** SELECTED EXCERPT follows **

Charting Castro Valley’s Future
A group of Castro Valley residents, business owners, and local officials gathered this past Monday to discuss how to bestplan the community area near downtown but north of Interstate 580 for the next two decades.
About two dozen people showed up at the Castro Valley Library on January 29 for “Charting Our Future: A Guide to the Castro Valley Specific Plan.” The forum was organized by the Castro Valley City, Inc., group, which favors cityhood, but that topic was never brought up for discussion. Members said the issue of governance such as the Specific Plan was indeed an important issue going forward and superseded any campaigning for cityhood.
“The big battle that’s close to us now is the Specific Plan,” said cityhood advocate Gary Howard.
Every Alameda County community, including unincorporated areas like Castro Valley, has both a General Plan to guide planning in years ahead, and a Specific Plan for parts of the community. While cities like San Leandro and Hayward have their own planning and economic development departments to work on them, unincorporated areas like Castro Valley, Eden Area, and Fairview have theirs prepared and passed by the county officials.
Castro Valley Municipal Advisory Council (MAC) member Ken Carbone warned that residents should ask for the improvements, amenities, and other features they want in town or risk having it done for them by people from elsewhere in Alameda County.
“Castro Valley’s Specific Plan is 25 years old and badly needs replacement, Carbone said, adding that the ideas established back then might no longer be taken seriously by anyone today.
For example, the current plan blocked a popular San Leandro florist from moving to Castro Valley near the Burger King on Castro Valley Boulevard because that area had been deemed an “auto district.”
“Right now, it’s a dangerous document,” Carbone said. “If current zoning allows it, you could build a 10-story building anywhere in town.”
In another scenario, Carbone noted the county could put a planning overlay over all of Castro Valley and, given the state’s push for greater density and to solve that by building more housing, approve very high-density housing throughout town.

** End of SELECTED EXCERPT **
** PROVIDED RECORDS follows **

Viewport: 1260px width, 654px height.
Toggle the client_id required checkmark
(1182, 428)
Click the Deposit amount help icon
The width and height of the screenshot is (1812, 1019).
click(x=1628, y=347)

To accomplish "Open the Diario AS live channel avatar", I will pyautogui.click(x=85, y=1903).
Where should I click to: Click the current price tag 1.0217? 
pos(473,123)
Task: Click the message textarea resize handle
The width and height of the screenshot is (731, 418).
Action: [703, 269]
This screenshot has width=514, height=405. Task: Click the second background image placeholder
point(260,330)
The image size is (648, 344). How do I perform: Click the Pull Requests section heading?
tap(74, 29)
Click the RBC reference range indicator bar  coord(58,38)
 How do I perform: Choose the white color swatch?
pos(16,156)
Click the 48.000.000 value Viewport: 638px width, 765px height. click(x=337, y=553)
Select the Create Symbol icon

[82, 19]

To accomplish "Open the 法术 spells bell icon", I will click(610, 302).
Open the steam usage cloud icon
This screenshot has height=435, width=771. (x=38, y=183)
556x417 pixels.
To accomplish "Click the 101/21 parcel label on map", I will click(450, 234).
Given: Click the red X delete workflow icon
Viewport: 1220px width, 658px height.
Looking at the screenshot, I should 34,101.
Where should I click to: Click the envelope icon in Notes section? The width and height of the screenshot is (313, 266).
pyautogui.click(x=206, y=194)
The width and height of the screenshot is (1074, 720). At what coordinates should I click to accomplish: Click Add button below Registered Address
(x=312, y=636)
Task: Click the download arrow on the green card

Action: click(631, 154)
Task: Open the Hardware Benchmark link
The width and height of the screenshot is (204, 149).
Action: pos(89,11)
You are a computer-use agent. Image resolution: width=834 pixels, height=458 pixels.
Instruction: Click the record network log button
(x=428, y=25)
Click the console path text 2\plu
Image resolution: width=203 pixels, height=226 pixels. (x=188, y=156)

** End of PROVIDED RECORDS **

→ **EXERCISE REQUIREMENTS**
- a) Based on the article above about Castro Valley's Specific Plan, do the following statements agree with it? Answer yes or no for each, and quote the words from the article that decide it.
(i) The forum was held at the Castro Valley Library.
(ii) Cityhood was discussed at the forum.
(iii) Castro Valley prepares its Specific Plan through its own planning department.
- b) Please translate this sentence from the Castro Valley planning article into Spanish: "For example, the current plan blocked a popular San Leandro florist from moving to Castro Valley near the Burger King on Castro Valley Boulevard because that area had been deemed an “auto district.”"
- c) Continue the article about Castro Valley's Specific Plan from where it stops.

→ **ANSWERS TO EACH TASK**
- a)
(i) Yes: "About two dozen people showed up at the Castro Valley Library on January 29"
(ii) No: "but that topic was never brought up for discussion"
(iii) No: "unincorporated areas like Castro Valley, Eden Area, and Fairview have theirs prepared and passed by the county officials"

- b) Por ejemplo, el plan actual impidió que una popular floristería de San Leandro se trasladara a Castro Valley, cerca del Burger King en Castro Valley Boulevard, porque esa zona había sido declarada un «distrito automotriz».

- c)
“It’s easy to tell when you look at their early proposals that they’re not from here,” Carbone said. “For instance, one suggestion was to put housing where Eden Medical Center’s parking is now.”
Carbone urged residents, along with business owners and people who work in Castro Valley, to get involved in a series of workshops that the MAC will be holding around different aspects of the Specific Plan. These will be announced as scheduled on MAC’s website at www.acgov.org/bc/cvmac/index.htm.
“The old Specific Plan should be thrown out, not updated,” added local business developer Craig Semmelmeyer.
“We have lots of ingredients for a bright future as a community, like a central location in the Bay area, a BART station, and good freeway access,” Semmelmeyer said. “What we don’t have is a walkable downtown.
Other people at the meeting weighed in with things they’d like to see more of in or near downtown, including meeting spaces, public parks, and tech jobs like the ones San Leandro recently brought to the area near its downtown BART station.
Carbone had urged the MAC to slow down the county’s process for approving the Specific Plan to gather more community input. The county had held a community meeting on it months ago and was not planning to hold anymore, he said.
Carbone said the MAC could hold those desired additional meetings instead, with the aim of holding one a month. He urged people to attend and take in the discussion.